**STORED DATA**

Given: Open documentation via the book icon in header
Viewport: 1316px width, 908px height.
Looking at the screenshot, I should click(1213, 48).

---

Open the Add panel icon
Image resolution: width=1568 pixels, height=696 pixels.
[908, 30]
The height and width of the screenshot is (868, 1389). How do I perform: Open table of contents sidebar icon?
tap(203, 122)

--

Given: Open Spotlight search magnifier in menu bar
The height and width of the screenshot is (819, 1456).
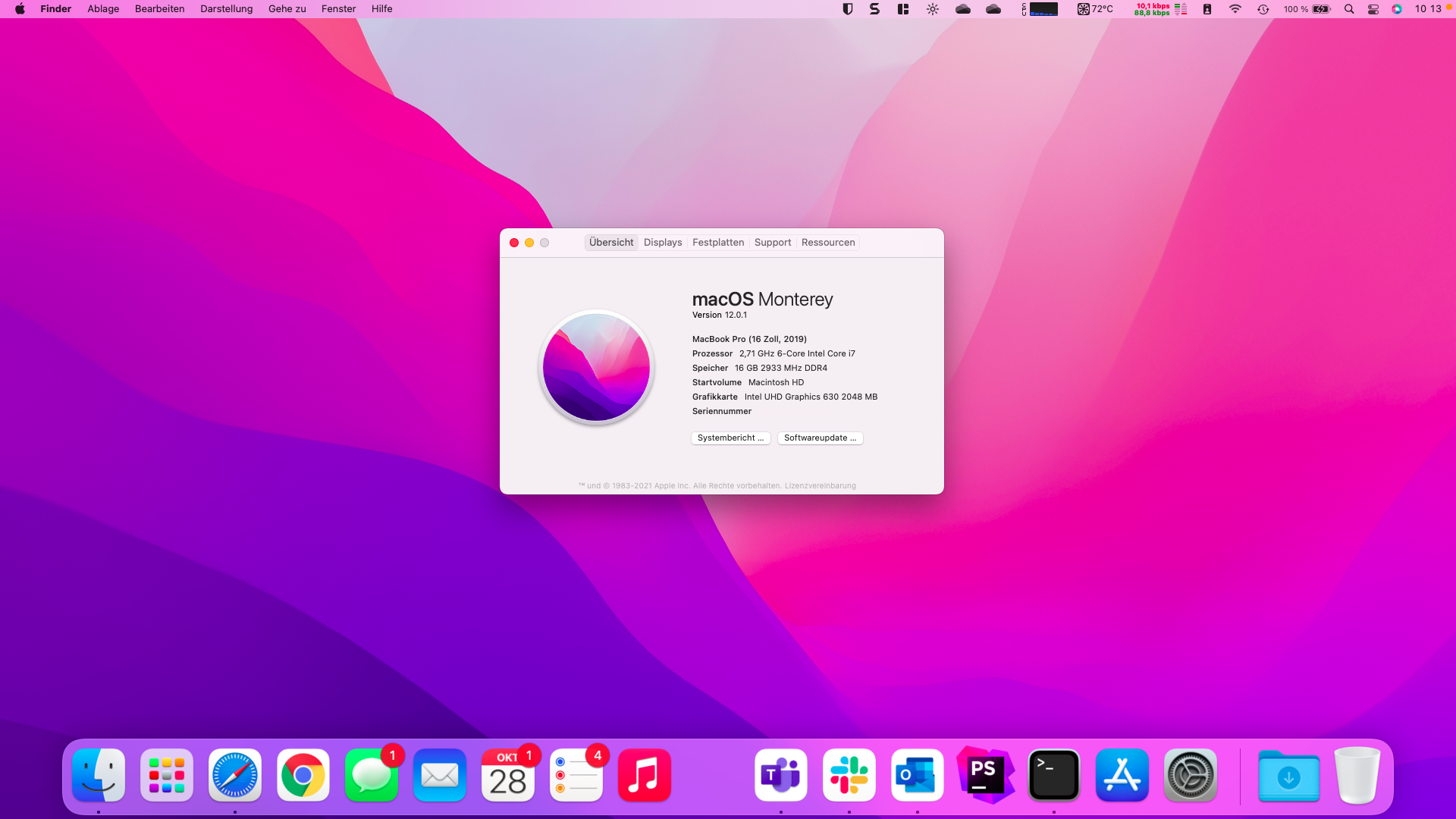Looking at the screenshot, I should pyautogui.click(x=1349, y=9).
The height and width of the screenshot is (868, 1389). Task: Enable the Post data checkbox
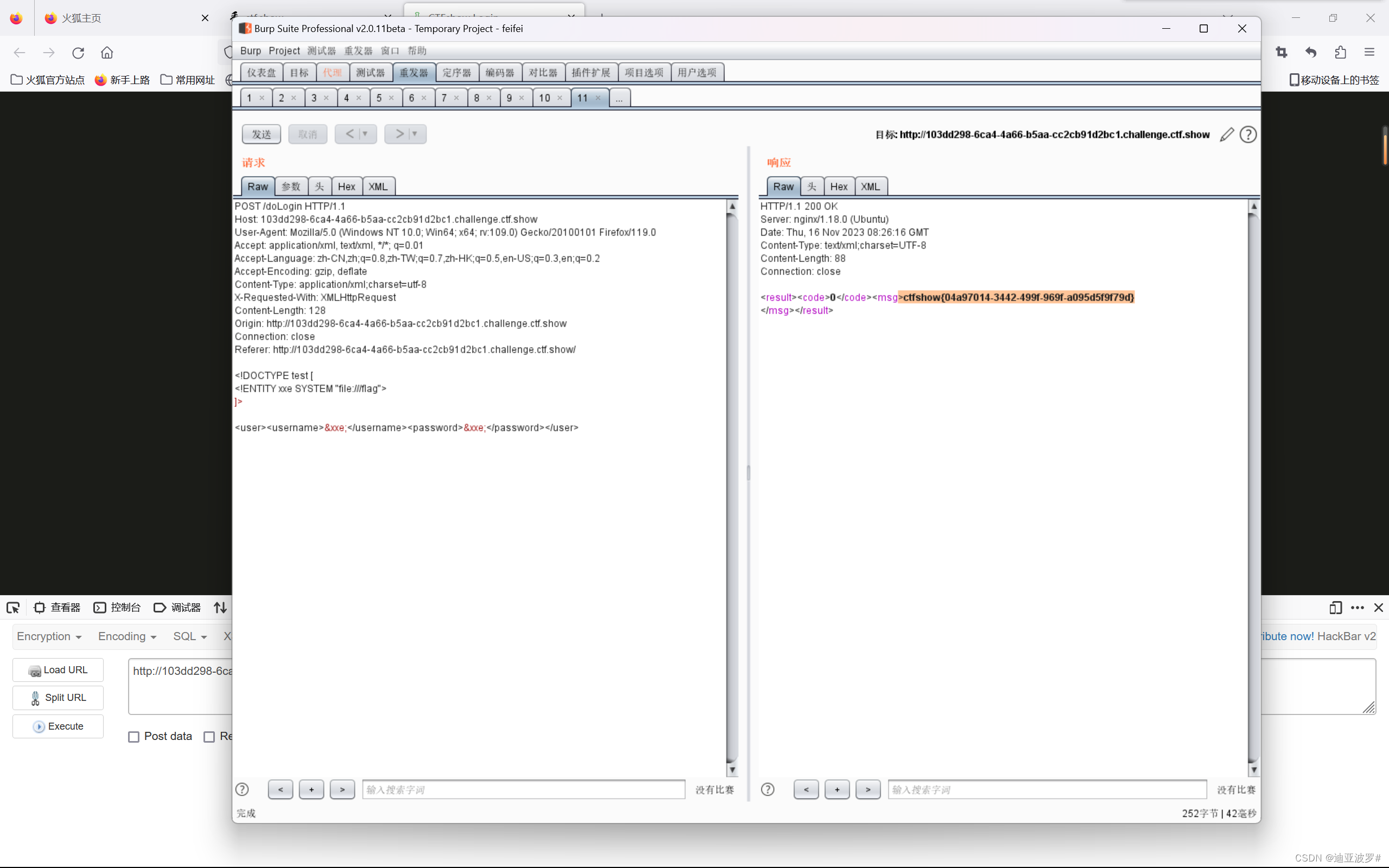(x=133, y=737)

**TASK INSTRUCTIONS**
Pull from the data each line where the string "Given" turns up.

**ANSWER TO THIS EXERCISE**
Given: Open documentation via the book icon in header
Given: Open Spotlight search magnifier in menu bar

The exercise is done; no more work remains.